We are reader supported. When you purchase through links on our site, we may earn an affiliate commission. Also, as an Amazon affiliate, we earn from qualifying purchases.
There are a lot of neat decoration options out there when you’re designing your aquariums look or even just looking around at new items when wanting a change. Pre-made sculptures of sand castles and skulls may be ideal for some, but many keepers of aquatic environments want their fish’s home to look as natural and organic as possible. There are a lot of wood-like options available both in-store and online, and many individuals love the look of grapewood.
Is it safe to use grapewood for aquariums, though?
Yes! Grapewood is one of the safest driftwoods to add to an aquarium. However, there’s a certain treatment and curing process you have to complete with it before you put it into the tank. Therefore, just because you get your hands on a piece and it seems pretty organic doesn’t mean you should just put it directly into your tank—you’ll still have to treat it first.
Driftwoods are always a cool-looking aquarium decoration. This is especially true for aquariums with fish needing some tannin to be happy in their environment. Grapewood is a near-perfect driftwood that’s beautiful, safe, and simple to add.

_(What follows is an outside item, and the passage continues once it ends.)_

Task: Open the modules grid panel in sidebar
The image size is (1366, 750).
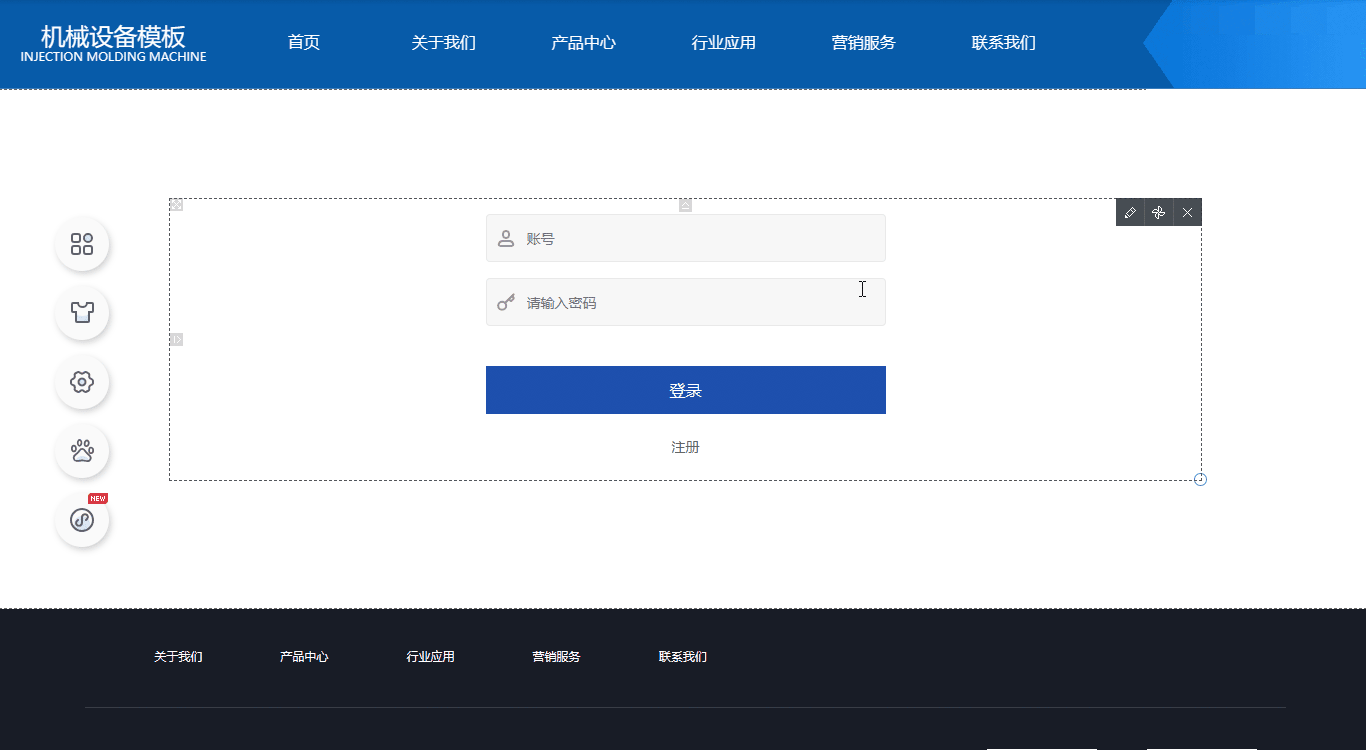Action: [x=82, y=244]
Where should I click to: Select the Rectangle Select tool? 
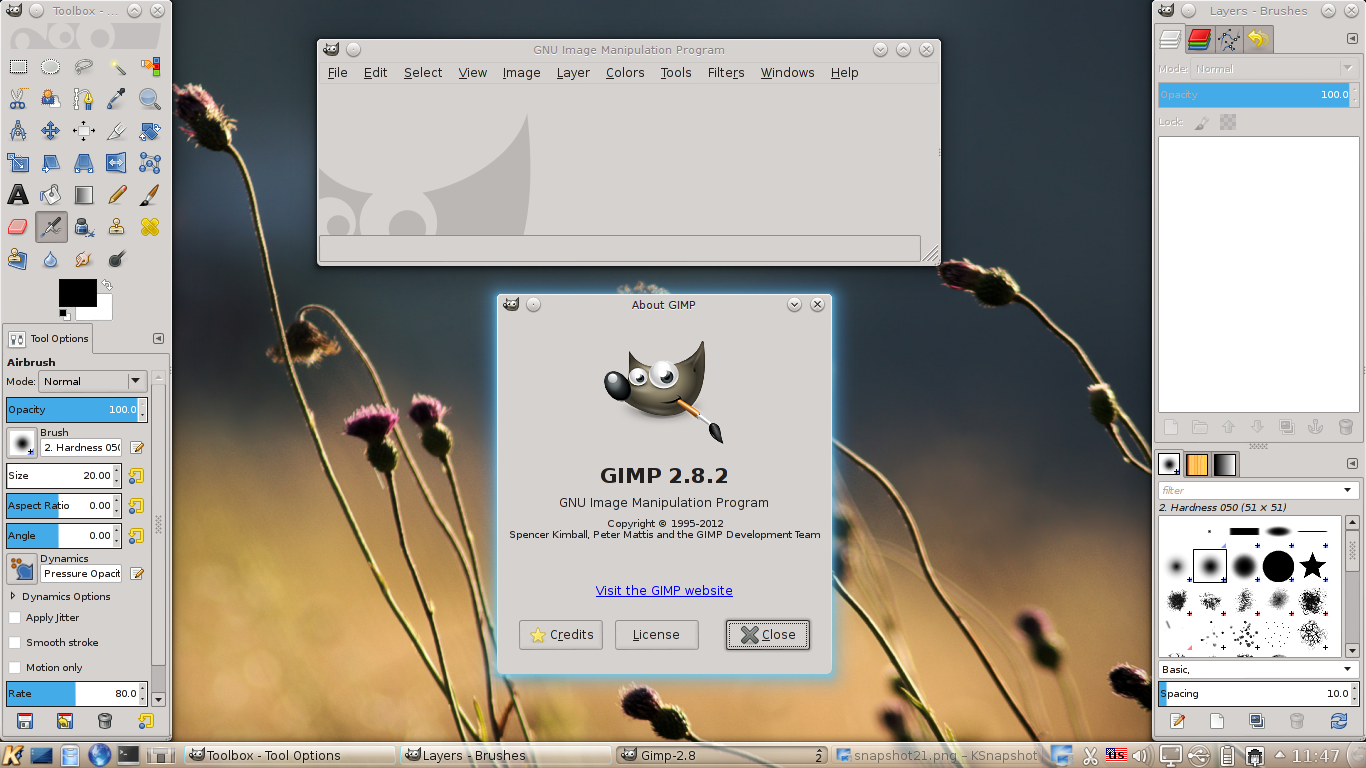tap(17, 66)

There are just a few things to do and keep in mind before adding grapewood to your tank.
Will Grapewood Be Okay in an Aquarium?
Even though grapewood is fine for an aquarium, you will still have to change the water in intervals when you first add it. This is because grapewood tends to shift water parameters in ways your fish may not like. Therefore, you have to change the water regularly along with an initial cleaning and curing.
Grapewood is prone to growing an unusual white mold during its first few weeks being submerged in a tank environment, but fish and the water parameters generally tend to do well as long as this substance is regularly cleaned off of the wood. Soon after, most aquarium keepers have noted that it ceases to grow back after a while. Additionally, if not cleaned and cured before being placed into the tank, grapewood tends to work similar to when one brews tea, causing the water to darken and need replacement—this can sometimes be problematic depending upon your particular setup.
What Are the Properties of Grapewood?
Grapewood is a small tree with vine-like branches and twigs. Often found in places like California, grapewood comes in various shapes, sizes, and colors. It’s famous for having a soft, smooth texture, and it breaks apart easily.
Grapewood is durable and light, making it great for a tank. However, it decomposes quickly and it’s very buoyant, so you may have some problems getting it to sink.
Grapewood has a very chic, knotted appearance complete with twisted and tapered spots. It also comes in a range of colors from light ivory to a deep, dark reddish-brown. These pieces frequently have a combination of these colors that swirl together in one multi-toned piece.
However, when you want to put grapewood in your tank, there are some things to note of before you include it. This is because grapewood, although gorgeous, will leach tannins into the water in greater amounts than other types of driftwood. This can color the tank to make it appear “dirty.”
Shifts in Water Parameters
While lighter grapewood won’t show tannin leeching, it will still shift the water parameters. Grapewood has the potential to lower the pH balance and water hardness in your aquarium environment. Although you may have some fish that love tannin-rich environments, others may find it asphyxiating; therefore, you’ll have to be meticulous about checking it.
How Do You Clean and Cure Grapewood?
When you get a piece of grapewood that you want to use as driftwood in your aquarium, you will have to first clean and then cure it. So, with a soft, clean, and unused brush, gently scrub the wood under warm tap water.
Ensure that you remove dust, debris, dirt, and any other particles from the piece of grapewood that you want to use. Don’t use soap or any other cleaning products—just use water and the brush. If you were to put any types of chemicals onto the grapewood, those would attach and absorb into the wood and then leech out into the tank when you add the piece to your setup. Having this happen would be devastating to your aquatic ecosystem.
After cleaning your grapewood properly, it is then time for the curing process: either soaking the grapewood in a bucket of hot water or boiling it. This will get rid of excess tannins and remove any debris that you couldn’t reach with the brush. You may want to combine both of the curing methods as well for ultimate effect.
When combining the two methods, spend a few hours boiling the driftwood, ensuring you dump and change the water once it becomes a dark brownish-black. When the color lightens, fill a bucket with hot water and soak the branch for a week or two. Again, change out the water when you notice it turning black.
Additionally, if the wood floats, put a rock on top of it so it sinks to the bottom. These wood pieces can also be “anchored” to a heavier piece on the bottom of your tank through a number of means. Weighing down your wood will remove air bubbles and prevent more oxygen from entering the wood.
The cleaning and curing processes will also likely help your wood to absorb more liquids and be less buoyant in these circumstances, making those two important steps even more essential.
Grapewood is an excellent choice of driftwood for use in a tank. It’s beautiful, looks unique, and can provide a tannin-rich environment for your fish. However, be sure that you don’t just add it into your aquatic environment when you find a piece. You’ll need to remember to clean and cure it before you put it into your aquarium.